Note that the ProcessFunction  generated by this tool can only be used for join processing of two KeyedStreams, so the user must manually KeyBy the input streams.


To make it easier for users, we provide some APIs based on the above tool, which have the same functionality but are simpler to use.

In the following APIs, users can have two choices:

1. Passing in two KeyedStream and JoinFunction  as parameters, along with an optional JoinType  (defaults to INNER), we return the joined DataStream.

2. Passing in two NonKeyedStreams with corresponding join key KeySelector  and JoinFunction  as parameters, along with an optional JoinType  (defaults to INNER), we will internally repartition the two NonKeyedStream by join key and return the joined DataStream.

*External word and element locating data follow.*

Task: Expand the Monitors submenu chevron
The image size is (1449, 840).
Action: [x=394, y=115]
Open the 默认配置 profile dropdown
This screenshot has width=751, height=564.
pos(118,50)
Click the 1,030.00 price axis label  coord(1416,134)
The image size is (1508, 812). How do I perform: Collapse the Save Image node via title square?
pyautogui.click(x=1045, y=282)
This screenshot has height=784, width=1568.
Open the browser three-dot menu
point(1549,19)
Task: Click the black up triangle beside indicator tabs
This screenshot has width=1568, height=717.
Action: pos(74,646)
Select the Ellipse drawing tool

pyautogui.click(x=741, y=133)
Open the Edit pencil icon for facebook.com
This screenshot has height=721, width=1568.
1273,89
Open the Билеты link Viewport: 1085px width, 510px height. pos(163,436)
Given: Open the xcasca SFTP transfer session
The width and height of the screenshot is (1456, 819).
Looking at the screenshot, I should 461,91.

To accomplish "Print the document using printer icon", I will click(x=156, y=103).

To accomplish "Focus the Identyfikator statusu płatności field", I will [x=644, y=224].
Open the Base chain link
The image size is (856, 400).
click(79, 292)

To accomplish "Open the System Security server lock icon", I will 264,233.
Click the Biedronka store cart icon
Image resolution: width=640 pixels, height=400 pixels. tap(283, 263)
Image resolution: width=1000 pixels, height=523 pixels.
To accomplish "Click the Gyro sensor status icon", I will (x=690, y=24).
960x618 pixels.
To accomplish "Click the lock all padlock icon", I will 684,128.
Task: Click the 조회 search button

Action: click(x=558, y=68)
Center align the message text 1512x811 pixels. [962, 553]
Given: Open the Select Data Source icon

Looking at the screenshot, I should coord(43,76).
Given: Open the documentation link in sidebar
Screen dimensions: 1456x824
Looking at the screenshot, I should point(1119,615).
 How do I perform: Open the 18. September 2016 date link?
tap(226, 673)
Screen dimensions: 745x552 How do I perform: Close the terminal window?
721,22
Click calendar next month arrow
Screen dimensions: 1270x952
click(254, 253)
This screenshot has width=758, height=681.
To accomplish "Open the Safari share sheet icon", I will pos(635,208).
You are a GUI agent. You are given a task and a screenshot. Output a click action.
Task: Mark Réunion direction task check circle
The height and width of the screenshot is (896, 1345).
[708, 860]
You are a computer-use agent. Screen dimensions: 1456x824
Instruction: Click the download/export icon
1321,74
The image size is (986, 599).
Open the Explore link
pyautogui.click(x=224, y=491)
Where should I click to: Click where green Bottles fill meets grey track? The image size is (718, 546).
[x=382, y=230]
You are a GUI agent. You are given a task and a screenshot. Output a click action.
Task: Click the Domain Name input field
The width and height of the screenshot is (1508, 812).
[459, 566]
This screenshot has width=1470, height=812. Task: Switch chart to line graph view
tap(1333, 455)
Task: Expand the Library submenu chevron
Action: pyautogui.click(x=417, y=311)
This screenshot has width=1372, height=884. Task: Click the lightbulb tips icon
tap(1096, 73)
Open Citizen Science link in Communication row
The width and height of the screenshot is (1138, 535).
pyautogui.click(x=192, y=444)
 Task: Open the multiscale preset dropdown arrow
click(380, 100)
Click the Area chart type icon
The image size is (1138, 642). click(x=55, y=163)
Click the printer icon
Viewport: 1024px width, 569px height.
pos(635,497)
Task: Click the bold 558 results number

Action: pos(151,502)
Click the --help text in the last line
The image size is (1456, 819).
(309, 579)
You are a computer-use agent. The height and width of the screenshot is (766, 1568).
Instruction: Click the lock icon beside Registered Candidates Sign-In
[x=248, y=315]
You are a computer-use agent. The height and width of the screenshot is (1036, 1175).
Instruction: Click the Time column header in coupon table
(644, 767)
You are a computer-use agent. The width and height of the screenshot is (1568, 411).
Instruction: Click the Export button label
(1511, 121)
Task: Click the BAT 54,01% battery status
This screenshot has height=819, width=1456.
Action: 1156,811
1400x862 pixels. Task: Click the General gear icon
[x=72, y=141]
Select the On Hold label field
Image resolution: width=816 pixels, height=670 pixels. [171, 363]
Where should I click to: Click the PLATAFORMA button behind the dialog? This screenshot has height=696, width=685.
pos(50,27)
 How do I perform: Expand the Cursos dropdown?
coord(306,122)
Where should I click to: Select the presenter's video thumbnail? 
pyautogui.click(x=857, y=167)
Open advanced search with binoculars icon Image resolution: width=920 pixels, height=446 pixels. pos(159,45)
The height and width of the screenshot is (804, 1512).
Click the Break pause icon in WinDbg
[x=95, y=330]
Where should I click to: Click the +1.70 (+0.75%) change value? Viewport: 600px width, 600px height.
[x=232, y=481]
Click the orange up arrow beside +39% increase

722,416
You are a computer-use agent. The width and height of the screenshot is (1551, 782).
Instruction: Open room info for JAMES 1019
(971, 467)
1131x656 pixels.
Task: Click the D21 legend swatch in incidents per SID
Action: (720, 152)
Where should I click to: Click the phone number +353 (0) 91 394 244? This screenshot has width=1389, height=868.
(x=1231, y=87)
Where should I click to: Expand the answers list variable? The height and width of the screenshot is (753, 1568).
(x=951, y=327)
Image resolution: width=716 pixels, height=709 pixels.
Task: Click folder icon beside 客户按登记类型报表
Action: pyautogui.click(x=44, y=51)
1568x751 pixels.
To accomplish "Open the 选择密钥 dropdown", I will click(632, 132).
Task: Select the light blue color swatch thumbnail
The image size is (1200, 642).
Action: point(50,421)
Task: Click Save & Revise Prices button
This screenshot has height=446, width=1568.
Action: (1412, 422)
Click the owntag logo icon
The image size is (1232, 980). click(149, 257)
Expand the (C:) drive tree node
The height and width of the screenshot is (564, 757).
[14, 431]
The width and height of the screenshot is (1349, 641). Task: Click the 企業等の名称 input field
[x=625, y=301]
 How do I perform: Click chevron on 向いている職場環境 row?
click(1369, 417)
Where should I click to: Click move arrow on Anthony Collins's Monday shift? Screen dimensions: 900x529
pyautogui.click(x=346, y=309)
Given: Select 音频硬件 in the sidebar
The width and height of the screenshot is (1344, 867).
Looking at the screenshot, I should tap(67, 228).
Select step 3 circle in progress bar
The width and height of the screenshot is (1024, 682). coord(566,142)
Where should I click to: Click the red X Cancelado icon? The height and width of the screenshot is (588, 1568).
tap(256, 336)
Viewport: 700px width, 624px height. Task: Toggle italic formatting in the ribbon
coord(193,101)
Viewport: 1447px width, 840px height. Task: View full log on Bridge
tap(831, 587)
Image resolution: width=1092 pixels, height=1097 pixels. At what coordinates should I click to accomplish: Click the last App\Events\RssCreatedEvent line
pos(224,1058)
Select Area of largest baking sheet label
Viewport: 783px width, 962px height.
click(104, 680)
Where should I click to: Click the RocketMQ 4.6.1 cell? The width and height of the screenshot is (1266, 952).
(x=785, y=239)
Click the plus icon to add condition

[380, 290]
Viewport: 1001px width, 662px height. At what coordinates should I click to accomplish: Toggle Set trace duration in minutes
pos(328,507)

/** Built-in functions for all extension of datastream v2. */
@Experimental
public final class BuiltinFuncs {

    ...
  
    /** Inner join two {@link KeyedPartitionStream}. */
    public static <KEY, T1, T2, OUT> NonKeyedPartitionStream<OUT> join(
            KeyedPartitionStream<KEY, T1> leftStream,
            KeyedPartitionStream<KEY, T2> rightStream,
            JoinFunction<T1, T2, OUT> joinFunction)

    /** Join two {@link KeyedPartitionStream} with the type of {@link JoinType}. */
    public static <KEY, T1, T2, OUT> NonKeyedPartitionStream<OUT> join(
            KeyedPartitionStream<KEY, T1> leftStream,
            KeyedPartitionStream<KEY, T2> rightStream,
            JoinFunction<T1, T2, OUT> joinFunction,
            JoinType joinType)

    /**
     * Inner join two {@link NonKeyedPartitionStream}. The two streams will be 
     * redistributed by {@link KeySelector} respectively.
     */
    public static <KEY, T1, T2, OUT> NonKeyedPartitionStream<OUT> join(
            NonKeyedPartitionStream<T1> leftStream,
            KeySelector<T1, KEY> leftKeySelector,
            NonKeyedPartitionStream<T2> rightStream,
            KeySelector<T2, KEY> rightKeySelector,
            JoinFunction<T1, T2, OUT> joinFunction)
  
   /**
     * Join two {@link NonKeyedPartitionStream} with the type of {@link JoinType}. The two streams will be 
     * redistributed by {@link KeySelector} respectively.
     */
    public static <KEY, T1, T2, OUT> NonKeyedPartitionStream<OUT> join(
            NonKeyedPartitionStream<T1> leftStream,
            KeySelector<T1, KEY> leftKeySelector,
            NonKeyedPartitionStream<T2> rightStream,
            KeySelector<T2, KEY> rightKeySelector,
            JoinFunction<T1, T2, OUT> joinFunction,
            JoinType joinType)
}

The following are examples of using KeyedStream and NonKeyedStream as parameters:

// using NonKeyedStream
NonKeyedPartitionStream joinedStream = BuiltinFuncs.join(
  stream1, 
  new CustomJoinKeySelector1(), 
  stream2, 
  new CustomJoinKeySelector2(),
  new CustomJoinFunction()
);

// using KeyedStream
NonKeyedPartitionStream joinedStream = BuiltinFuncs.join(
  keyedStream1, 
  keyedStream2, 
  new CustomJoinFunction()
);

Compatibility, Deprecation, and Migration Plan

  1. The contents described in this FLIP is just provide an new extension for DataStream V2, no compatibility issues will be introduced.
  2. The proposed public interfaces in this FLIP will be annotated by @Experimental first, and should be changed to @PublicEvolving/@Public along with other Datastream V2 APIs.

Test Plan

UT & IT